▸ WHAT YOU ARE ASKED TO DO
Write out every record below exactly as it appears.

Pixel coordinate grounding data
++++
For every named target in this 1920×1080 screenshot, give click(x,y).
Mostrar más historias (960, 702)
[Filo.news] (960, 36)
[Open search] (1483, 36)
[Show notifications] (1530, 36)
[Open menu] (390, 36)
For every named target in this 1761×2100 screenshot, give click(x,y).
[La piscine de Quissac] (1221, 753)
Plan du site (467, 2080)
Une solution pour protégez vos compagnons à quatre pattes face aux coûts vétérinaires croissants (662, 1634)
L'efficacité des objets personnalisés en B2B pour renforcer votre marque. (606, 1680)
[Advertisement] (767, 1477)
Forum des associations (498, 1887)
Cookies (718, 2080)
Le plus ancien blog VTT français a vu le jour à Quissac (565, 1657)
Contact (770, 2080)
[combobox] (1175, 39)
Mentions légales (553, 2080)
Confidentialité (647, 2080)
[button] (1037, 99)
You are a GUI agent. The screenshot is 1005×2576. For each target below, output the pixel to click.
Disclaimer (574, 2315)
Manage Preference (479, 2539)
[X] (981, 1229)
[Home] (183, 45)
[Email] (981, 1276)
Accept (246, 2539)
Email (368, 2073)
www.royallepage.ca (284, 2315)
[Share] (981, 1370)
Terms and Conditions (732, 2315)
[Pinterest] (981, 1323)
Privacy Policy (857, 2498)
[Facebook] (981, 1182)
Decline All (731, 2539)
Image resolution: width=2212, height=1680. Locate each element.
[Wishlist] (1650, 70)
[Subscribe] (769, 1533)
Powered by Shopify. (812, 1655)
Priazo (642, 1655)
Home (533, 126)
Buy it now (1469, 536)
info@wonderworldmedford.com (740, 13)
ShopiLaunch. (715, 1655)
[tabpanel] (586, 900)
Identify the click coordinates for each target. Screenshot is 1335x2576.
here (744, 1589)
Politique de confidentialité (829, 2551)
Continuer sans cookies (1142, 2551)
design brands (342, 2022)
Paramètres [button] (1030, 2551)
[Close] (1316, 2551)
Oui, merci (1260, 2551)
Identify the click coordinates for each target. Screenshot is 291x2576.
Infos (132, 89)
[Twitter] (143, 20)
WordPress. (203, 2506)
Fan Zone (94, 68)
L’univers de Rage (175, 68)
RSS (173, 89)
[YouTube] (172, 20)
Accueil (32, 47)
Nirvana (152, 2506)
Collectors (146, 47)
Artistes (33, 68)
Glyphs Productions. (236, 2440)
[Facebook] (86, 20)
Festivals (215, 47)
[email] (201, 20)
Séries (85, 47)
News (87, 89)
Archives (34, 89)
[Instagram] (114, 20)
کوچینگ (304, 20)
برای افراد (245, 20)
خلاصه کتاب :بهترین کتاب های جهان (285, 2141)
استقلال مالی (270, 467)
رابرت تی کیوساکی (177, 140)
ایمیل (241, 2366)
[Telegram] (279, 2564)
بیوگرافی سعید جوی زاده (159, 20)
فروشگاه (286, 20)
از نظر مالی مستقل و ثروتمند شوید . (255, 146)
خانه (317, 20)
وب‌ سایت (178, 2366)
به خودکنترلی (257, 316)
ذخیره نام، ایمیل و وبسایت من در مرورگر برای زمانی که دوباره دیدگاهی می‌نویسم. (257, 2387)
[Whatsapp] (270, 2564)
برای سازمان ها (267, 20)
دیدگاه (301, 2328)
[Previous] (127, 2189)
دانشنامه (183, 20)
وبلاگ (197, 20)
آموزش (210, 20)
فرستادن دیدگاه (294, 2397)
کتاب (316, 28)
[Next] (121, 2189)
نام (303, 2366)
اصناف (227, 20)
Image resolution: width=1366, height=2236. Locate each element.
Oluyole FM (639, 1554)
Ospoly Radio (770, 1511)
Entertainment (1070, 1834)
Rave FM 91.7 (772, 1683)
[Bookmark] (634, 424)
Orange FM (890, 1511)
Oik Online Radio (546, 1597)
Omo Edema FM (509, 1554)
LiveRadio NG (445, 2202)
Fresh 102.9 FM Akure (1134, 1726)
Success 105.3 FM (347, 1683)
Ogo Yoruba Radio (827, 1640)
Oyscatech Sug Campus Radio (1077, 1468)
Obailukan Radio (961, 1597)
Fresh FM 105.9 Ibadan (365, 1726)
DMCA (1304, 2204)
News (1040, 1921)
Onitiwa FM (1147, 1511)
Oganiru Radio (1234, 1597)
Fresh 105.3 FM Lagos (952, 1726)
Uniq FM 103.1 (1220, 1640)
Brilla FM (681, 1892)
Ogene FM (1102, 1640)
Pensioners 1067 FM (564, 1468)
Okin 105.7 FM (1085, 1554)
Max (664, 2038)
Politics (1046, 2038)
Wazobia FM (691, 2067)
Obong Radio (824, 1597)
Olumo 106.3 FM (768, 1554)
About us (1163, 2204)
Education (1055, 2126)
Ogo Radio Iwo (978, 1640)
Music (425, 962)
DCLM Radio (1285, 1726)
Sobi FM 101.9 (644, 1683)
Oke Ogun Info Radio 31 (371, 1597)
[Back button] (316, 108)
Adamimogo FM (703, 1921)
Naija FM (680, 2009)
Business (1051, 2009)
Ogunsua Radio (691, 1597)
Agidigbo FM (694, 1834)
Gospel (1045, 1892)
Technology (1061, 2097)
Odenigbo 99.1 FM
++++
▸ WRITTEN REPLY
For every named target in this 1920×1080 screenshot, give click(x,y).
Mostrar más historias (960, 702)
[Filo.news] (960, 36)
[Open search] (1483, 36)
[Show notifications] (1530, 36)
[Open menu] (390, 36)
For every named target in this 1761×2100 screenshot, give click(x,y).
[La piscine de Quissac] (1221, 753)
Plan du site (467, 2080)
Une solution pour protégez vos compagnons à quatre pattes face aux coûts vétérinaires croissants (662, 1634)
L'efficacité des objets personnalisés en B2B pour renforcer votre marque. (606, 1680)
[Advertisement] (767, 1477)
Forum des associations (498, 1887)
Cookies (718, 2080)
Le plus ancien blog VTT français a vu le jour à Quissac (565, 1657)
Contact (770, 2080)
[combobox] (1175, 39)
Mentions légales (553, 2080)
Confidentialité (647, 2080)
[button] (1037, 99)
You are a GUI agent. The screenshot is 1005×2576. For each target below, output the pixel to click.
Disclaimer (574, 2315)
Manage Preference (479, 2539)
[X] (981, 1229)
[Home] (183, 45)
[Email] (981, 1276)
Accept (246, 2539)
Email (368, 2073)
www.royallepage.ca (284, 2315)
[Share] (981, 1370)
Terms and Conditions (732, 2315)
[Pinterest] (981, 1323)
Privacy Policy (857, 2498)
[Facebook] (981, 1182)
Decline All (731, 2539)
Image resolution: width=2212, height=1680. Locate each element.
[Wishlist] (1650, 70)
[Subscribe] (769, 1533)
Powered by Shopify. (812, 1655)
Priazo (642, 1655)
Home (533, 126)
Buy it now (1469, 536)
info@wonderworldmedford.com (740, 13)
ShopiLaunch. (715, 1655)
[tabpanel] (586, 900)
Identify the click coordinates for each target. Screenshot is 1335x2576.
here (744, 1589)
Politique de confidentialité (829, 2551)
Continuer sans cookies (1142, 2551)
design brands (342, 2022)
Paramètres [button] (1030, 2551)
[Close] (1316, 2551)
Oui, merci (1260, 2551)
Identify the click coordinates for each target. Screenshot is 291x2576.
Infos (132, 89)
[Twitter] (143, 20)
WordPress. (203, 2506)
Fan Zone (94, 68)
L’univers de Rage (175, 68)
RSS (173, 89)
[YouTube] (172, 20)
Accueil (32, 47)
Nirvana (152, 2506)
Collectors (146, 47)
Artistes (33, 68)
Glyphs Productions. (236, 2440)
[Facebook] (86, 20)
Festivals (215, 47)
[email] (201, 20)
Séries (85, 47)
News (87, 89)
Archives (34, 89)
[Instagram] (114, 20)
کوچینگ (304, 20)
برای افراد (245, 20)
خلاصه کتاب :بهترین کتاب های جهان (285, 2141)
استقلال مالی (270, 467)
رابرت تی کیوساکی (177, 140)
ایمیل (241, 2366)
[Telegram] (279, 2564)
بیوگرافی سعید جوی زاده (159, 20)
فروشگاه (286, 20)
از نظر مالی مستقل و ثروتمند شوید . (255, 146)
خانه (317, 20)
وب‌ سایت (178, 2366)
به خودکنترلی (257, 316)
ذخیره نام، ایمیل و وبسایت من در مرورگر برای زمانی که دوباره دیدگاهی می‌نویسم. (257, 2387)
[Whatsapp] (270, 2564)
برای سازمان ها (267, 20)
دیدگاه (301, 2328)
[Previous] (127, 2189)
دانشنامه (183, 20)
وبلاگ (197, 20)
آموزش (210, 20)
فرستادن دیدگاه (294, 2397)
کتاب (316, 28)
[Next] (121, 2189)
نام (303, 2366)
اصناف (227, 20)
Image resolution: width=1366, height=2236. Locate each element.
Oluyole FM (639, 1554)
Ospoly Radio (770, 1511)
Entertainment (1070, 1834)
Rave FM 91.7 (772, 1683)
[Bookmark] (634, 424)
Orange FM (890, 1511)
Oik Online Radio (546, 1597)
Omo Edema FM (509, 1554)
LiveRadio NG (445, 2202)
Fresh 102.9 FM Akure (1134, 1726)
Success 105.3 FM (347, 1683)
Ogo Yoruba Radio (827, 1640)
Oyscatech Sug Campus Radio (1077, 1468)
Obailukan Radio (961, 1597)
Fresh FM 105.9 Ibadan (365, 1726)
DMCA (1304, 2204)
News (1040, 1921)
Onitiwa FM (1147, 1511)
Oganiru Radio (1234, 1597)
Fresh 105.3 FM Lagos (952, 1726)
Uniq FM 103.1 (1220, 1640)
Brilla FM (681, 1892)
Ogene FM (1102, 1640)
Pensioners 1067 FM (564, 1468)
Okin 105.7 FM (1085, 1554)
Max (664, 2038)
Politics (1046, 2038)
Wazobia FM (691, 2067)
Obong Radio (824, 1597)
Olumo 106.3 FM (768, 1554)
About us (1163, 2204)
Education (1055, 2126)
Ogo Radio Iwo (978, 1640)
Music (425, 962)
DCLM Radio (1285, 1726)
Sobi FM 101.9 (644, 1683)
Oke Ogun Info Radio 31 (371, 1597)
[Back button] (316, 108)
Adamimogo FM (703, 1921)
Naija FM (680, 2009)
Business (1051, 2009)
Ogunsua Radio (691, 1597)
Agidigbo FM (694, 1834)
Gospel (1045, 1892)
Technology (1061, 2097)
Odenigbo 99.1 FM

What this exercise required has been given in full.